Parsing Text When Only One Character Can Be Used To Search

L

LHSallwasser

Hello:
I've spent a couple of hours looking on this site, and have found some
excellent new tips, but still need to ask for assistance. I have a series of
text rows containing one string that I need to parse. There are no
characters I can use as delimeters (inconsistent), and there is no consistent
use of text qualifiers; it's in effect, free form text. Here's a sample
record
------------------------------------------------------------------------------------------
FROM per_requisitions_v@appslink req2, per_vacancies@appslink vac2,
What I need to pull from this string is
------------------------------------------------------------------------------------------
per_requisitions_v@appslink

AND

per_vacancies@appslin
------------------------------------------------------------------------------------------
The only character I can use is the @ symbol; it's what tells me that a
record should be reviewed and contains the desired data. But I need the text
before and after this character. Standard worksheet functions SEARCH and
FIND do not accept a negative start_num value; they won't search and retreive
in reverse. I would greatly appreciate suggestions for pulling this data;
there are thousands of rows, even when I isolate those containing the desired
data.

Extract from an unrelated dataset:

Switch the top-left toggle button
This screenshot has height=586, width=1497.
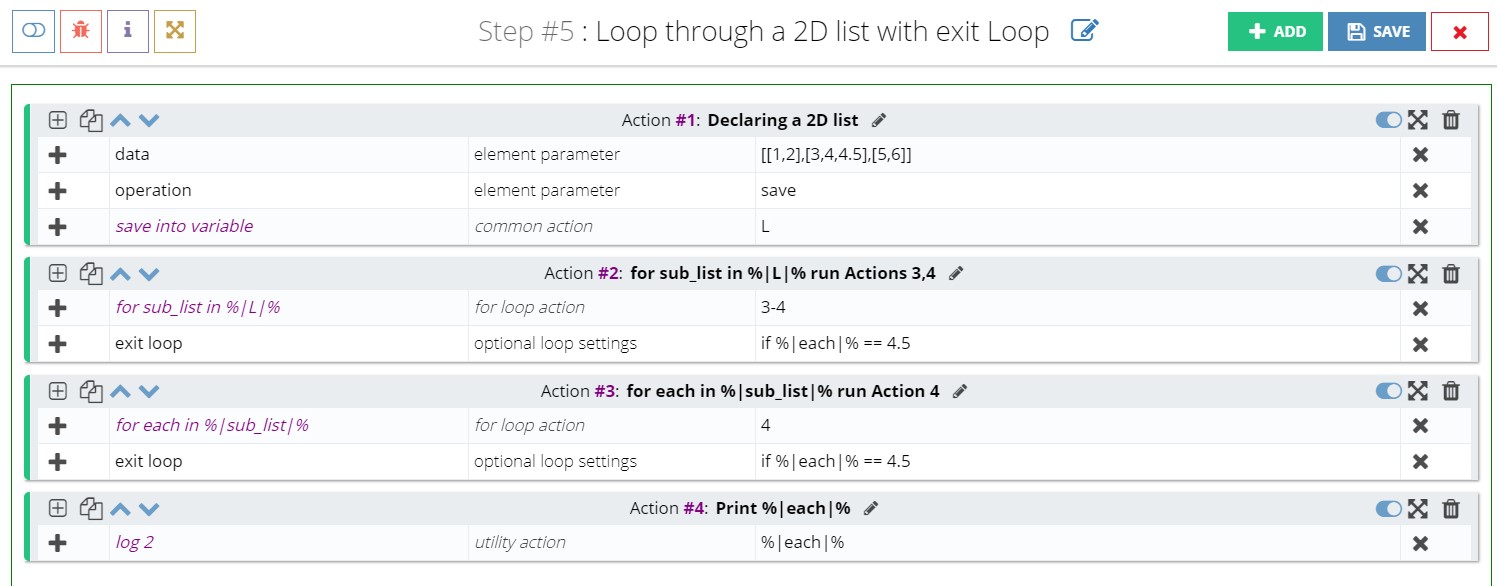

Some of the rows have multiple occurences, and all have much
extraneous data I want to remove.

Thank you for your help,

LHSallwasser
 
B

Biff

Hi!

I notice that each substring starts with "per". Is that a constant?

There's also "req2" and "vac2" after each substring. Is that a constant?

What about the "appslink" after each <at> sign. Are those constants?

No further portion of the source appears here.